▶ [ASSIGNMENT]: Look through the listing for the string "globe" and copy out every line that holds it.

▶ [DATA SHOWN]:
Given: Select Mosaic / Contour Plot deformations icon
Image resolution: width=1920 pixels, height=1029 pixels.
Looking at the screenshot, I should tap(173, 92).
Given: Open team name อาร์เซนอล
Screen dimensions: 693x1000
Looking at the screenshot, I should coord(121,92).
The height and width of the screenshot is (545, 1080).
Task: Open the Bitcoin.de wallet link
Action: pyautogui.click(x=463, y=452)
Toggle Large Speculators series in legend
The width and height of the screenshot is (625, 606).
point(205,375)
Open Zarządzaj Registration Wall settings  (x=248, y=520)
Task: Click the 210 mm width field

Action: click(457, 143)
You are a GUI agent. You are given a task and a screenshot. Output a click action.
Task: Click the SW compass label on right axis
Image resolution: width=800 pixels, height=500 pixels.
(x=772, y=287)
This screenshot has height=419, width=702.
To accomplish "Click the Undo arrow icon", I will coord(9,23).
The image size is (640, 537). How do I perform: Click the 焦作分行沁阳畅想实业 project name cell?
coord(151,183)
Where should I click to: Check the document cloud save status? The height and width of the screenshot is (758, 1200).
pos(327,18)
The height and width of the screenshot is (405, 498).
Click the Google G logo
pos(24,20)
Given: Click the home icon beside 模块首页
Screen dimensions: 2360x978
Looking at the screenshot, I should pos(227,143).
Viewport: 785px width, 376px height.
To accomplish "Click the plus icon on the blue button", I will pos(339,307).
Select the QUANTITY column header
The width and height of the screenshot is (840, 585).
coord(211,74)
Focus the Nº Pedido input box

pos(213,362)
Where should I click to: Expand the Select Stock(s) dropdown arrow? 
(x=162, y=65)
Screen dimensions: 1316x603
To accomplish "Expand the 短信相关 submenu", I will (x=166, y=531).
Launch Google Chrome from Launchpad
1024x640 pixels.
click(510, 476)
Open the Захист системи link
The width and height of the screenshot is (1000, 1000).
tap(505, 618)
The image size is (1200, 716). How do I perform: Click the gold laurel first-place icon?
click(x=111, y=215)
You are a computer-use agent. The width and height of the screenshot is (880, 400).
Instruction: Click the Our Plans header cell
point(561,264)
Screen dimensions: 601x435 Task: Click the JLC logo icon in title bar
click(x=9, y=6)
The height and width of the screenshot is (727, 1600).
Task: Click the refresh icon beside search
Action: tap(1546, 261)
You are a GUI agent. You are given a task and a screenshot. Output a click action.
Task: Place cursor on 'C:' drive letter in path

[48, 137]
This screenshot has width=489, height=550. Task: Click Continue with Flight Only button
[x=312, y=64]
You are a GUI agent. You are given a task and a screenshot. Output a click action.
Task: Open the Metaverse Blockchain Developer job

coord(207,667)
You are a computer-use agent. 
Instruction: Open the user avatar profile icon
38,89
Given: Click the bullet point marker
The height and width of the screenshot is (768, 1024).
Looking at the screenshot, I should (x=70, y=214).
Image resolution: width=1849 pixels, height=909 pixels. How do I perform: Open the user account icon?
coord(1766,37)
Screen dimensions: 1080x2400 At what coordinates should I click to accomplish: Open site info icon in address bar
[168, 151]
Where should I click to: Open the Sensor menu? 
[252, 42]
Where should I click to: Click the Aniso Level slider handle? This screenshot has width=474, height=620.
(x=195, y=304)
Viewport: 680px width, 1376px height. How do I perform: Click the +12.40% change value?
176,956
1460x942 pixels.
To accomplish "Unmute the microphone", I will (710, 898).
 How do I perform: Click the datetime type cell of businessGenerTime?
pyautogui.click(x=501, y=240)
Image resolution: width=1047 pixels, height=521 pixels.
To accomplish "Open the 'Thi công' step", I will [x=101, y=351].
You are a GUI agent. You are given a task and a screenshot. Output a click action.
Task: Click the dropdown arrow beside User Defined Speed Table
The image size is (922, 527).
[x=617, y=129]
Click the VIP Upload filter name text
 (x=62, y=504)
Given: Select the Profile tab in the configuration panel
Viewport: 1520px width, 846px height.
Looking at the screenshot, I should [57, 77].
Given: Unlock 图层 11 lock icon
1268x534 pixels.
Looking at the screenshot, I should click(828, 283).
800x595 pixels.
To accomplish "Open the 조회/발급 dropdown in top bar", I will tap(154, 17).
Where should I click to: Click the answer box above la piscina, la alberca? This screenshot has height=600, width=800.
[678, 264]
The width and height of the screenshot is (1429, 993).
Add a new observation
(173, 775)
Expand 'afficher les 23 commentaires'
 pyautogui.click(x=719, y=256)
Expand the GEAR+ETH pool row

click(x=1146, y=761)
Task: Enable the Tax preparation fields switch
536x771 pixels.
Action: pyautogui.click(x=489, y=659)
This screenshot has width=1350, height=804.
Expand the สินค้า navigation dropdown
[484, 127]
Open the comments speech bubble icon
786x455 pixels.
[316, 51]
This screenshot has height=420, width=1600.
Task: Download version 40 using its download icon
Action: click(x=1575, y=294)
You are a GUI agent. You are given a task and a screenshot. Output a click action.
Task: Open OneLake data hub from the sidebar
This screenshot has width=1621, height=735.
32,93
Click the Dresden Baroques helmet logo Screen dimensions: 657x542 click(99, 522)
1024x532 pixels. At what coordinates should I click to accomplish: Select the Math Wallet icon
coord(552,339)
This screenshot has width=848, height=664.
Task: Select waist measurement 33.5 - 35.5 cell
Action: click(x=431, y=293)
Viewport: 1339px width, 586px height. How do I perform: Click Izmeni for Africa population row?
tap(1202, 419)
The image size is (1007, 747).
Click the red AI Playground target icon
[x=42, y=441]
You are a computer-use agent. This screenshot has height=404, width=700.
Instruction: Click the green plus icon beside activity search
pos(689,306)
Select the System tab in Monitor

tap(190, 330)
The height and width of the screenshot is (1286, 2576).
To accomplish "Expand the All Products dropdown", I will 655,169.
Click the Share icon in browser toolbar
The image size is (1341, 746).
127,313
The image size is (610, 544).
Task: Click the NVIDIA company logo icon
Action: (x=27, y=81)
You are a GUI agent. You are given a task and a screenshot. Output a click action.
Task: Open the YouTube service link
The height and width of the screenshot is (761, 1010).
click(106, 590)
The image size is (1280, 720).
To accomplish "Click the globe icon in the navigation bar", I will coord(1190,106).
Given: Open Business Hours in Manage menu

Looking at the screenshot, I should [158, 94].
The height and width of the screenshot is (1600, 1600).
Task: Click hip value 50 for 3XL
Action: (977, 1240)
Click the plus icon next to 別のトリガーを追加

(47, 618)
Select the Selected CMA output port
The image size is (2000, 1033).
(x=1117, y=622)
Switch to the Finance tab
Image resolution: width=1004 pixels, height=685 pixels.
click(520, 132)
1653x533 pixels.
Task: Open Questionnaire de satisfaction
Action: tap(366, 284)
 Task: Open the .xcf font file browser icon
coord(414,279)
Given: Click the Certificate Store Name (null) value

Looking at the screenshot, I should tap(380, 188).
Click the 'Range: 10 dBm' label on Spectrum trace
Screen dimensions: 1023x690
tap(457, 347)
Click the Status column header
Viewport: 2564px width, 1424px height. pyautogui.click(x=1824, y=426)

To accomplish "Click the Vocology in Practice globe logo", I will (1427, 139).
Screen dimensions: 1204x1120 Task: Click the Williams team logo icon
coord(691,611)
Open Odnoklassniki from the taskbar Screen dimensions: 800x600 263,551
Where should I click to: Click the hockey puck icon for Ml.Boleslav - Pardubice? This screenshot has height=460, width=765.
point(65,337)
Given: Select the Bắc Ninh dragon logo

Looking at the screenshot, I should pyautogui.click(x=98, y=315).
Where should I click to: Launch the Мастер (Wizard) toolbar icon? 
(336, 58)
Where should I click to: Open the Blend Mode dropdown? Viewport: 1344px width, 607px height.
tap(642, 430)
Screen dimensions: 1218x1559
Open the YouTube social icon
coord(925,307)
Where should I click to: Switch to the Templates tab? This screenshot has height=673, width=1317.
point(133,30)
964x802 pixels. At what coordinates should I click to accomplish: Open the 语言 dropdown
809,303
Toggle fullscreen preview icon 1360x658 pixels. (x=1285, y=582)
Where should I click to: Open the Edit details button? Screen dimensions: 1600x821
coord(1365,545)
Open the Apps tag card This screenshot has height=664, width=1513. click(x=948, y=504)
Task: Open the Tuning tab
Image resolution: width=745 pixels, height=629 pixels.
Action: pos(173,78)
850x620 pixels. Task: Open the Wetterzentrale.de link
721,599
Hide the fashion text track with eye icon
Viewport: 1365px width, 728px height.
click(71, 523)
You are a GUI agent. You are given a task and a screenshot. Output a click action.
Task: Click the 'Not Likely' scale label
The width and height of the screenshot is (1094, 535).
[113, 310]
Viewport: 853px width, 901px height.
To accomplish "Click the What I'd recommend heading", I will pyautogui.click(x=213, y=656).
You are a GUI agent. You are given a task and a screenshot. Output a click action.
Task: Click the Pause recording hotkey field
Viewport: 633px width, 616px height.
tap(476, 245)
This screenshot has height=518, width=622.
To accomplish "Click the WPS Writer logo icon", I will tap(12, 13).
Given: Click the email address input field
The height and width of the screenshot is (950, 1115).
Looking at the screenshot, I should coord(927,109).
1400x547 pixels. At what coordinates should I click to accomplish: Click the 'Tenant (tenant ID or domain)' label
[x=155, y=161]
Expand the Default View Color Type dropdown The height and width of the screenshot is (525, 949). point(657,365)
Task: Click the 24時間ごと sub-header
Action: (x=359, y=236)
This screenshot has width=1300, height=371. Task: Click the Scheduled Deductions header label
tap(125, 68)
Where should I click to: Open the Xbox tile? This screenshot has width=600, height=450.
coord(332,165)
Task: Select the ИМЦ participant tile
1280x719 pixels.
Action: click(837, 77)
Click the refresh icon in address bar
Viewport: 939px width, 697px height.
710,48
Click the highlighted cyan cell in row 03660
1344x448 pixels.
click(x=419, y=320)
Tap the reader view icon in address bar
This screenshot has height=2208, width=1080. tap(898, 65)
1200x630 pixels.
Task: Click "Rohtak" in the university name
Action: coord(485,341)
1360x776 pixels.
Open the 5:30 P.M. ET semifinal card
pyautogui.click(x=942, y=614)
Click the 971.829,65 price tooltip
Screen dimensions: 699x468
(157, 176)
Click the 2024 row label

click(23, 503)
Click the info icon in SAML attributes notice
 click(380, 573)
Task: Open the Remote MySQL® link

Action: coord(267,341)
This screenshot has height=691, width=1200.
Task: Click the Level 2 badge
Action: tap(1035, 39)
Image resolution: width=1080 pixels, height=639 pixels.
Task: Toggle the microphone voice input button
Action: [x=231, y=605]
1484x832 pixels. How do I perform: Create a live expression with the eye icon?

▶ [RESPONSE BELOW]:
To accomplish "Click the globe icon in the navigation bar", I will coord(1190,106).
To accomplish "Click the Vocology in Practice globe logo", I will (1427, 139).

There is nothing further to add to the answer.